On Saturday, January 19th, 2016, I visited Afro-American Historical and Cultural Society Museum in Jersey, Pennsylvania. In the Museum, I observed many galleries for lectures and special exhibits, within the collection of material culture of New Jersey's African Americans along with African artifacts within the museum. Below are two pieces that caught my attention and; therefore, I choose to discuss.
The first exhibit I will discuss was titled the Pullman Porters (a black labor union and all civil movements) also known as “Brother Hood of Sleeping car Porter.” This exhibit was the first African-American labor union organized by African American workers of Pullman Company in August 1925, and it was African Americans first labor organization to receive a charter in the American Federation of Labor (AFL). In this brown color Scroll, lighted candles were placed in a Zigzag pattern wooden candle holder. The left sides’ candles were Green while the other right sides’ were Red in color separated by one black candle shining bright like a diamond. Below quoted words were written in white, “For our ancestors and their indomitable spirit, for our struggle and those who fought on our behalf.” When I saw that scroll, it signified “journey of endurance and hope” the green candles on the left side of the scroll embodied life, energy, and Growth, while the Red Candles represented Strength, determination, and love. The black candle in the center separating the green and red candles embodied power and authority. In general, what I see in this scroll is a civil right movement, in another word “Servitude to civil right” a movement that changed the lives of the present generation and will transform the lives of the future generation of African-American and Americans.
The next work that caught my attention was titled The Underground Railroad, also known as “Liberty Line.” It led slaves to freedom in Northern Free States like Mexico, Canada, etc. Maps of Underground Railroad routes through New Jersey, the maps and documents indicate that Jersey City was the last station for the underground railways routes. The Quest for Freedom in the 19th century encouraged ten thousand and above of fugitive slaves to make a dangerous journey along the Underground Railroad. Slaves from different states arrived here. They all travelled to Delaware River whereby they crossed over to New Jersey to continue their journey to Jersey City and the Northern Free States like Canada etc. New Jersey state eliminated slavery and statute passed in 1846, therefore with this banned in slavery, slaves were hidden in a “SAFE HOUSE” by two leaders of abolitionist movement before continuing with their journeys to Jersey City. In this Map with different escape routes shows the “African burying ground” near the crossroad of Pine Street and John Stone Avenue. Underground Railroad epitomize “liberty network”, various escape routes that led them to civil war and freedom, the Map with multiple escape routes in today’s world reminds me of “REFUGEE CRISIS” the world is facing, seeking heaven on earth is a journey of endurance and hope.
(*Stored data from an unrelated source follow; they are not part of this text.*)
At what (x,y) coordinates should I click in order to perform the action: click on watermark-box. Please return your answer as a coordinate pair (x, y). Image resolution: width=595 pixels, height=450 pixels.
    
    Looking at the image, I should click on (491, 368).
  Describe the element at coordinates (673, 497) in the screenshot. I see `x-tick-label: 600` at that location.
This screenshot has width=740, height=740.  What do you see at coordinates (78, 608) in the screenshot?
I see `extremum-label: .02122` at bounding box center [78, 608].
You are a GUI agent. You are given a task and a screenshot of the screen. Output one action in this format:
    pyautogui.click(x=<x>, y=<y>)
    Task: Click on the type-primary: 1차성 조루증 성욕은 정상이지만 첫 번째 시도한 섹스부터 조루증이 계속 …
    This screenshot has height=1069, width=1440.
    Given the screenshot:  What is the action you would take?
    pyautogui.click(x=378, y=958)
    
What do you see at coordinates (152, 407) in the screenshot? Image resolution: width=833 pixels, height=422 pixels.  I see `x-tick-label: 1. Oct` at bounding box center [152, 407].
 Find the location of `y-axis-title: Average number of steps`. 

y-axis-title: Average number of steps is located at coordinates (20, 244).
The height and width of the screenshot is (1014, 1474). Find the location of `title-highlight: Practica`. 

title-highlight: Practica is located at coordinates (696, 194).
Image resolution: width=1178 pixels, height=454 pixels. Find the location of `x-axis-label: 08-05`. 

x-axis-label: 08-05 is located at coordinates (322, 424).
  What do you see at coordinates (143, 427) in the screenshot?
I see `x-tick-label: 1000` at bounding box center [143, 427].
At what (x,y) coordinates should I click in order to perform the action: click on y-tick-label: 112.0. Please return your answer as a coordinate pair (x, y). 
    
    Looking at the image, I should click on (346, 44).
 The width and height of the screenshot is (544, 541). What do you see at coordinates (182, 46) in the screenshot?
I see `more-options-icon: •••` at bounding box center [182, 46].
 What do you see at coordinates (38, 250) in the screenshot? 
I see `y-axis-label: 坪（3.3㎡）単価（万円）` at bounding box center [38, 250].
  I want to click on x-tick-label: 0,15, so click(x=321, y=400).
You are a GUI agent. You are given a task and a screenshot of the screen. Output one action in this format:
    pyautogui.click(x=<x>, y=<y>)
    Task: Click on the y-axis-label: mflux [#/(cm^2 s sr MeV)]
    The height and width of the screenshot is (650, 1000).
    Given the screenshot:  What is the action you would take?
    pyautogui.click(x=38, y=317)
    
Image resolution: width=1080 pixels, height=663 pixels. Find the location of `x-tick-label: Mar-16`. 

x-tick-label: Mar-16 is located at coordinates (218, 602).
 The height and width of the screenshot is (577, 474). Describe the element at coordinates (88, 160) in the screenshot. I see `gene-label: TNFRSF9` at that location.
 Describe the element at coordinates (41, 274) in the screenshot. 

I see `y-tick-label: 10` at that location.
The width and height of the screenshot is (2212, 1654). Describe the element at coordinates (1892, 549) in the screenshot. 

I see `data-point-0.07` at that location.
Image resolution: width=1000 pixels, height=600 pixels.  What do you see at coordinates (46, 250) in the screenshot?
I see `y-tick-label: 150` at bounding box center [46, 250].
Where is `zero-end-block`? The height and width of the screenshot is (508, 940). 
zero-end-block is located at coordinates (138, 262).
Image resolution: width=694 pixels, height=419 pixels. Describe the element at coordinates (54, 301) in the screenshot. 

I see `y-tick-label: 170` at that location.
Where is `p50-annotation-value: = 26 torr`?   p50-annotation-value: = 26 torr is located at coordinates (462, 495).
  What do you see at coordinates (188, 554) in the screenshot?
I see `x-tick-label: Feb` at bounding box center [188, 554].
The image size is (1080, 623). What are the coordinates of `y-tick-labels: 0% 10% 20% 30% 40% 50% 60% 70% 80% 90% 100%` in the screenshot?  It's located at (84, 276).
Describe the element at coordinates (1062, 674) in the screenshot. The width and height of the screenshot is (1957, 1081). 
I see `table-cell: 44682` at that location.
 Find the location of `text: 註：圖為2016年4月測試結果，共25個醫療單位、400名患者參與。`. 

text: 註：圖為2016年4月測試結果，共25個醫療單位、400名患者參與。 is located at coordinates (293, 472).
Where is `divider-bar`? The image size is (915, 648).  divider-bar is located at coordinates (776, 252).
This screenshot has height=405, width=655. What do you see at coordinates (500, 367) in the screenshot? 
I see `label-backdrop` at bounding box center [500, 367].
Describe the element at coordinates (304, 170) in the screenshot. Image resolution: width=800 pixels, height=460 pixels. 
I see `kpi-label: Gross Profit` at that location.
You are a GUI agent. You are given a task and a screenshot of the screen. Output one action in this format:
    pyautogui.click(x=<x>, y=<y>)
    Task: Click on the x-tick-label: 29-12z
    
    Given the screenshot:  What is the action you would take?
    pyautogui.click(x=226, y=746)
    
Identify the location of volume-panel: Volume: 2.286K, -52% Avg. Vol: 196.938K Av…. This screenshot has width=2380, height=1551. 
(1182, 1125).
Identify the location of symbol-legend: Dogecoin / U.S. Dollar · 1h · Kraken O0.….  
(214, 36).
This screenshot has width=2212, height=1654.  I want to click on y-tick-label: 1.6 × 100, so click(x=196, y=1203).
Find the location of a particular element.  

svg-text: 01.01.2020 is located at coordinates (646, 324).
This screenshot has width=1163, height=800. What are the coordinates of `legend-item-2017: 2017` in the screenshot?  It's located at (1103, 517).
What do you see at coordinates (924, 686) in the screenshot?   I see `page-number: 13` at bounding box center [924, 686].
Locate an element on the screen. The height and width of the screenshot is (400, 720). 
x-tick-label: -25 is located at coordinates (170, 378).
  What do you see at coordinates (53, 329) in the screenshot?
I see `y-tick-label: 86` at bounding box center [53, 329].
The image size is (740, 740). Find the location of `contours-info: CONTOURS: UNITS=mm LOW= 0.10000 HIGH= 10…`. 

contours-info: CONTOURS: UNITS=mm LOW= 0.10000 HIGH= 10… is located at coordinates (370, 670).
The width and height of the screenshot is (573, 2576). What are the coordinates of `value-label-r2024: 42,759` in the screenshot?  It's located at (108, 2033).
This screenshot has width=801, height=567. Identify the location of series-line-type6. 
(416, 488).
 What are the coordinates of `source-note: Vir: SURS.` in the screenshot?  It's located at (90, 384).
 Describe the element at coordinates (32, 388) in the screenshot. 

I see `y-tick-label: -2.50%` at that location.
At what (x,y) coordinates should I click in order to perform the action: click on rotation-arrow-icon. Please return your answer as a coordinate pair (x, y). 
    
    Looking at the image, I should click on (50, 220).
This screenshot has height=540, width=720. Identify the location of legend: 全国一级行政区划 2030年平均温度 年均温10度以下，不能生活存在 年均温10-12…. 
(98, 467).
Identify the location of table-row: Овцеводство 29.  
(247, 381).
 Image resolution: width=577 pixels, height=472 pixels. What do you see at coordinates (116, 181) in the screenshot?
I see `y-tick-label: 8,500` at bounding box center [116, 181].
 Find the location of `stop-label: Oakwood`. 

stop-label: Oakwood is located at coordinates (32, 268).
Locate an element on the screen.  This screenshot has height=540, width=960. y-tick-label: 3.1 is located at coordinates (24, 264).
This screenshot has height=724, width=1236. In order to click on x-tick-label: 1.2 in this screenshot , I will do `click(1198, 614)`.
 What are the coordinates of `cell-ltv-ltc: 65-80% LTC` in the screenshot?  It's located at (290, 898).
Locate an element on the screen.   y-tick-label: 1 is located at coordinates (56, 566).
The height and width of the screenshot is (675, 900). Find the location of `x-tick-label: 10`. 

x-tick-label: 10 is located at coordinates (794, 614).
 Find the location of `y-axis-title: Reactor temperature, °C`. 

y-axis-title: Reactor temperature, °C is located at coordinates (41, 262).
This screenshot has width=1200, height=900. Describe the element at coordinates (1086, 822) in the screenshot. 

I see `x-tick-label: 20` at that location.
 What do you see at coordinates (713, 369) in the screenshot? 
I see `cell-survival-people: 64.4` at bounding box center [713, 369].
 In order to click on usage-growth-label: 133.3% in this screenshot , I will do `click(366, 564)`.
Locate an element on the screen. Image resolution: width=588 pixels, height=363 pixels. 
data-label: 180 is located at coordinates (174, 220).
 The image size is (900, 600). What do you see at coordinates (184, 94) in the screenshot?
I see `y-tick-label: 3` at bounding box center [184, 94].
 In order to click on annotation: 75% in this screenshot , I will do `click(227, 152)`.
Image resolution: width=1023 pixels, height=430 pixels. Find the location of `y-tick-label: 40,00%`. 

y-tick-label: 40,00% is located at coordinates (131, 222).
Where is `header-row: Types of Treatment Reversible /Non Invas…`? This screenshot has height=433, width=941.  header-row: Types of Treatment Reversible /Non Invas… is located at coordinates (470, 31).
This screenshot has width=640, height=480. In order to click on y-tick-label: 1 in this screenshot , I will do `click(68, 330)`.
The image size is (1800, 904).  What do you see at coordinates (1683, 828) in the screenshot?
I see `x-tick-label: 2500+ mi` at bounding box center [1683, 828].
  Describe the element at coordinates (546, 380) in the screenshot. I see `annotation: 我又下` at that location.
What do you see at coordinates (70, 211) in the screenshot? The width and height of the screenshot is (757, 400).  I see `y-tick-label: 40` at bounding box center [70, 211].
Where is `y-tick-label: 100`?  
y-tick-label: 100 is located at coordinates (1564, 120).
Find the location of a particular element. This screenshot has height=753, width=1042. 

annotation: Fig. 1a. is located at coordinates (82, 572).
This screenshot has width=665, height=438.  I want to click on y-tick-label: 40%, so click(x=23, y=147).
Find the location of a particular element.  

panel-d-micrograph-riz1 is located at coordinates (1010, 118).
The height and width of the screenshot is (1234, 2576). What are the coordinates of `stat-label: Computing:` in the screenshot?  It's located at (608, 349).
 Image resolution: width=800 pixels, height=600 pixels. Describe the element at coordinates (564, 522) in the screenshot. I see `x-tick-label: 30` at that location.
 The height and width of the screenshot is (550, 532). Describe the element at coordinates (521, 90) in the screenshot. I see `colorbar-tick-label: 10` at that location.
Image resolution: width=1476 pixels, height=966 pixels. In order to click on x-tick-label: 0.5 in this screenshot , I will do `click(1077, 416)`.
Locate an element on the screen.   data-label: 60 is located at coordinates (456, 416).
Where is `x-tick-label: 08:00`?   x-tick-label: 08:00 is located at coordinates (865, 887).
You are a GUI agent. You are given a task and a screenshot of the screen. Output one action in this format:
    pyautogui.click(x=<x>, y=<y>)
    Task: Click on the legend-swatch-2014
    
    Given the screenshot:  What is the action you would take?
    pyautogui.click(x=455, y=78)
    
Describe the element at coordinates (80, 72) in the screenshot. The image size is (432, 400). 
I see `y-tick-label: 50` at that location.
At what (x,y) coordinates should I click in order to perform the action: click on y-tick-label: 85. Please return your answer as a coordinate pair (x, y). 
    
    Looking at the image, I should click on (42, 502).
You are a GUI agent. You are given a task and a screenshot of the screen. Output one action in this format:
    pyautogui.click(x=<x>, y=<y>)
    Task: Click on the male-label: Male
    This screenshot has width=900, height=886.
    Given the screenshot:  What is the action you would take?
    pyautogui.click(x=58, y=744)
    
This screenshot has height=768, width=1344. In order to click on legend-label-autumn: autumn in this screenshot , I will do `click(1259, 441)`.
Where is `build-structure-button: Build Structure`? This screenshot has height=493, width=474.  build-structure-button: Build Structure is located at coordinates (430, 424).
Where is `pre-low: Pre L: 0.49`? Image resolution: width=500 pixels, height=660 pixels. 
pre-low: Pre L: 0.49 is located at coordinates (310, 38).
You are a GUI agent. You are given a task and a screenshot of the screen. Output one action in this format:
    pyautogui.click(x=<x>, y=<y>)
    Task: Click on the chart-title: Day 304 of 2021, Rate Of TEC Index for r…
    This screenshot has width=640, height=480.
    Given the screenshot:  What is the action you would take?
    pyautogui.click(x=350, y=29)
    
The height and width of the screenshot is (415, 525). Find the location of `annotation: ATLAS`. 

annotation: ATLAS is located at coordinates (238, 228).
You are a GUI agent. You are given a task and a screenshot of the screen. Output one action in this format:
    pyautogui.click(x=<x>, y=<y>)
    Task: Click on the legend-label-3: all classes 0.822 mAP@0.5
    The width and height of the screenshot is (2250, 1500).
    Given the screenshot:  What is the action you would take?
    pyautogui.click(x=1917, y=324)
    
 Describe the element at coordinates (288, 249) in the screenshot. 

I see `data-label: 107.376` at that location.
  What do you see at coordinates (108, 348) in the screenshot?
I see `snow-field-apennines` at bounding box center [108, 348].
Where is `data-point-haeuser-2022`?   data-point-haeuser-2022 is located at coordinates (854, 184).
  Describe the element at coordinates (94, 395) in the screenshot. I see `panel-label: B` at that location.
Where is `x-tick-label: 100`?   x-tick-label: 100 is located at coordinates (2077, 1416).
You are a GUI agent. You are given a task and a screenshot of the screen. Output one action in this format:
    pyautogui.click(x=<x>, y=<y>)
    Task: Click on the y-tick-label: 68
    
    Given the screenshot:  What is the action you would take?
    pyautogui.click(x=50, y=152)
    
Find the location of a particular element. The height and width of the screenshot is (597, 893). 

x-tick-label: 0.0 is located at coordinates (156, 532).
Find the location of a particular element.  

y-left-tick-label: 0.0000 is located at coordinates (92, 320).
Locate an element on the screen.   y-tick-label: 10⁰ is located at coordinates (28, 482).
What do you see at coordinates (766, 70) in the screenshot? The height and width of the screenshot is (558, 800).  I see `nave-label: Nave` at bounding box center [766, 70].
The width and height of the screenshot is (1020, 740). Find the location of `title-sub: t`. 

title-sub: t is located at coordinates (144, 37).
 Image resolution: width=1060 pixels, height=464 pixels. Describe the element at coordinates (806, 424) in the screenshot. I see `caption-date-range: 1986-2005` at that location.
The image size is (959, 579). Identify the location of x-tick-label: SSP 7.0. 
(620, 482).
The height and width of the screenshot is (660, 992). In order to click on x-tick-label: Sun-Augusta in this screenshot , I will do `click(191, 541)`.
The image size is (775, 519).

Refugees from affected countries are also using “escape route approach” to lead them to freedom and better places.
In conclusion, I believe the Pullman Porters (a black labor union) and The Underground Railroad exhibits relates to each other, and they both illustrates the rise of the civil right movement in the 19th century, these artifact gives the message of a journey of hope and endurance and finally freedom.